Mansky is right to call Russians to account for what has happened to their country, but the rest of us should be called to account too, and not least our Western leaders. The acquiescence of ordinary Russians has a long history but so does misguided Western interference, the stoking of a civil war in the aftermath of the October Revolution being the most conspicuous and surely the most disastrous example.

Westerners and Russians alike underestimated the importance of institutional checks and balances, and the juridical protection of individual rights, especially freedom of expression. Their neglect allowed the hallowed Czarist system, already reinvented in its Soviet – or Stalinist – form, to now creak into pseudo-democratic mode. In such a system elections bestow absolute power on the new leader and hence elections themselves are of little enduring meaning or value, given the absolute power to ‘elect’ to have no more new leaders, at least as long as He lives.
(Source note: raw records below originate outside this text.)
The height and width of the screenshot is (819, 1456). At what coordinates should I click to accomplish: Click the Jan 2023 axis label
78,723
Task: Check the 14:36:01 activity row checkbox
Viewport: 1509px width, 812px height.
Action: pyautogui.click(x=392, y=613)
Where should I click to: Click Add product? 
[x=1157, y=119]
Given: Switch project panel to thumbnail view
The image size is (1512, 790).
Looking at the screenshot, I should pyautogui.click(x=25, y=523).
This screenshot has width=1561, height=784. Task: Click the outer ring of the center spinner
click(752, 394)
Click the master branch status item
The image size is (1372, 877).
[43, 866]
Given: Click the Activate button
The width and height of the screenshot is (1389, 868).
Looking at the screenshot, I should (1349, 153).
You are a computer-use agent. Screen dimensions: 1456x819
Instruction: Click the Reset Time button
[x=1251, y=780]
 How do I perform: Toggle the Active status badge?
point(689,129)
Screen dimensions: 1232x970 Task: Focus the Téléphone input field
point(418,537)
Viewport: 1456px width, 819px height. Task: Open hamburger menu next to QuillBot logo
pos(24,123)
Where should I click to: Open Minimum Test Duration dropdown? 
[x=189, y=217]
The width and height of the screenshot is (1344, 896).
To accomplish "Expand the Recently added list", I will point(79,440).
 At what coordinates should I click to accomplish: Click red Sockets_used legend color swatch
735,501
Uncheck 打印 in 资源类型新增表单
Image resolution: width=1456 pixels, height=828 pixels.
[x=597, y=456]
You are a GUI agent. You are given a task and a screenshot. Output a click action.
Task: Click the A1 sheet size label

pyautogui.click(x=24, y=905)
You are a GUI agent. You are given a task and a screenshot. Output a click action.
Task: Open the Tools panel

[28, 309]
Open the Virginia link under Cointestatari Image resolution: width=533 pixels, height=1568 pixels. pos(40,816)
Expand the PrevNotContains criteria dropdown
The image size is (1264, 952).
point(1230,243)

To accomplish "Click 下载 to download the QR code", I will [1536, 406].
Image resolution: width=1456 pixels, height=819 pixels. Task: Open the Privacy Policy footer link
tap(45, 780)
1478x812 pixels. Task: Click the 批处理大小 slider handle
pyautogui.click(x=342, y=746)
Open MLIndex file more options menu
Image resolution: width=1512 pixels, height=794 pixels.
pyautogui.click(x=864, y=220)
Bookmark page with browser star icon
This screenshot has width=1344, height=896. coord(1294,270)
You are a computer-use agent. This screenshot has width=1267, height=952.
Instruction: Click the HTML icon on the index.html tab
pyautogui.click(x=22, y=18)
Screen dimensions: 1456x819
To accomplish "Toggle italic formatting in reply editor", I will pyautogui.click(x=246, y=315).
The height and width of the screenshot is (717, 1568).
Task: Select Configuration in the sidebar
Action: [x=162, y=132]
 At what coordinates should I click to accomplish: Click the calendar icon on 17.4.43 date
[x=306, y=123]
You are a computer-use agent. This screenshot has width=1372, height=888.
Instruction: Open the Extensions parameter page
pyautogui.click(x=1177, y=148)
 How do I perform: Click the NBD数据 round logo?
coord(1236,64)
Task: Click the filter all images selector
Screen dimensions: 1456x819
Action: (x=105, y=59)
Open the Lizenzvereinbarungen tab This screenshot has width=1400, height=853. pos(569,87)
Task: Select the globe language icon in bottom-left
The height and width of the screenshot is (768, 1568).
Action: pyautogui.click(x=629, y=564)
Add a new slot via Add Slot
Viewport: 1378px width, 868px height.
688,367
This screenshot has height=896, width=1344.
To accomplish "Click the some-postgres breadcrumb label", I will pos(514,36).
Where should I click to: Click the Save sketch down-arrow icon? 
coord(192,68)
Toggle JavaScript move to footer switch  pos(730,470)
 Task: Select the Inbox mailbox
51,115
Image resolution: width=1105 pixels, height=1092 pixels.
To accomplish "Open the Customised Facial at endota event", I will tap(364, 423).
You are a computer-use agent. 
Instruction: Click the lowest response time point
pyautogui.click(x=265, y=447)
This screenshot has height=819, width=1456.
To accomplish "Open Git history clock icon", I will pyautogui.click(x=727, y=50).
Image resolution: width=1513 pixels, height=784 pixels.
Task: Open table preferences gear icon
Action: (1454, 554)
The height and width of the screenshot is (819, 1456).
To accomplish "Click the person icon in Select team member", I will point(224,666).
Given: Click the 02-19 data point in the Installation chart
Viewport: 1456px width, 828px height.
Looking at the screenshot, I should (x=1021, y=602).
Yeltsin knew this and the film makes crystal clear that this was why he took such care to handpick his successor. The prosperity and safety of his family depended on it. So we see that very little has changed. The Czar, as always, picks his successor. The only modification is a token nod to modernism in the form of a new ‘democratic’ ritual to rubber-stamp his choice.

I hate to say I told you so, but here is my warning to a miniscule audience of academics back in 1997:

[T]he ostentatious role of the West’s ‘guiding hand’ in Yeltsin’s reforms, given their punitive impact on…most Russians, has contributed to the rise of a virulently anti-Western Russian nationalism. When Yeltsin finally steps down…such political forces may be in a position to assume the reins of power. Under the existing constitution…the potential for the abuse of such power, up to and including the elimination of all vestiges of a liberal democracy, is considerable.

So much for voices in the wilderness! Such bold prognoses notwithstanding, what looks inevitable with the gift of hindsight on closer examination appears much more contingent, subject to the vicissitudes of luck and circumstance. The Chechen war, in particular, loomed large in Putin’s rise to power. He was able to foment and exploit a growing hysteria about the terrorist threat and thus present himself as the very hawk and strongman Russians needed to keep them safe. The film raises more questions than answers regarding just how far Putin and his colleagues in the FSS (successor to the KGB) were prepared to go in this regard.

Is it really possible, as some suggest, that FSS operatives attacked their own citizens as a way to demonise the Chechen rebels? Conspiracy, at any rate, was long the stock and trade of the KGB, as it was for its traditional adversaries. The CIA-orchestrated ‘popular revolt’ in Cuba in 1961 – the infamous ‘Bay of Pigs’ fiasco – is one of the most notorious examples to come to light. That would nevertheless pale by comparison! If the charges against FSS should prove correct, it would be a scandal of unprecedented proportions – for any country. As it happens, we get to see Putin – up close, on camera – expressing moral repulsion at the unconscionable Chechen attack on innocent civilians. Under the circumstances, we might grant ourselves a modicum of doubt about his sincerity.

With forensic precision, Mansky has shed new light on the nature and causes of what he dubs the ‘grave and far-advanced illness’ afflicting his country. One can only admire the courage, determination and skill he has brought to the task. In the manner of Werner Herzog at his best, he just leaves the camera running – whatever the cost – until the deeper truths emerge. No one describes his methods more pithily than Mansky himself. As he observed near the close of our interview, ‘If I film a man dying, then he is going to die.’

Putin’s Witnesses is a powerful historical document, but it is so much more besides. It is a resounding call to all of us to take responsibility, to learn about our past and to act upon it. As long as we remain passive witnesses to Putin and his ilk, and there are many more like him waiting in the wings, or already walking the corridors of power, then, in Mansky’s words, ‘we turn out to be accomplices.’